An evaluation of ‘ChatGPT’ Compared to Dermatological Surgeons’ Choice of Reconstruction of Mohs Surgical Defects
Adrian Cuellar-Barboza, Elizabeth Brussolo-Marroquín, Fanny C Cordero-Martinez, Patrizia E Aguilar-Calderon, Osvaldo Vazquez-Martinez, Jorge Ocampo-CandianiAbstract
Background
ChatGPT® (OpenAI; California, USA) is an open-access chatbot developed using artificial intelligence (AI) that generates human-like responses.
Objective
To evaluate the ChatGPT-4’s concordance with three dermatologic surgeons on reconstructions for dermatological surgical defects.
Methods
A total of 70 cases of non-melanoma skin cancer treated with surgery were obtained from clinical records for analysis. A list of 30 reconstruction options was designed by the main authors which included primary closure, secondary skin closure, skin flaps and skin grafts. Three blinded dermatologic surgeons, along with ChatGPT-4, were asked to select two reconstruction options from the list.
Results
Seventy responses were analyzed using Cohen’s kappa looking for concordance between each dermatologist and ChatGPT. The level of agreement among dermatologic surgeons was higher compared to that between dermatologic surgeons and ChatGPT, highlighting differences in decision-making. In the best reconstruction technique, the results indicated a fair level of agreement among the dermatologists ranging between κ 0.268 and 0.331. However, the concordance with ChatGPT-4 and the dermatologists was slight with κ values from 0.107 to 0.121. In the analysis of the second-choice options, the dermatologists showed slight agreement.

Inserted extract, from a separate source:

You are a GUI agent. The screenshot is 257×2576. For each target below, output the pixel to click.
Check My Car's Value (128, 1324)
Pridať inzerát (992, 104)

In contrast, the level of concordance between ChatGPT-4 and the dermatologists was below chance.
Conclusions
As anticipated, this study reveals variability in medical decisions between dermatologic surgeons and ChatGPT. Although these tools offer exciting possibilities for the future, it's vital to acknowledge the risk of inadvertently rely on non-certified AI for medical advice.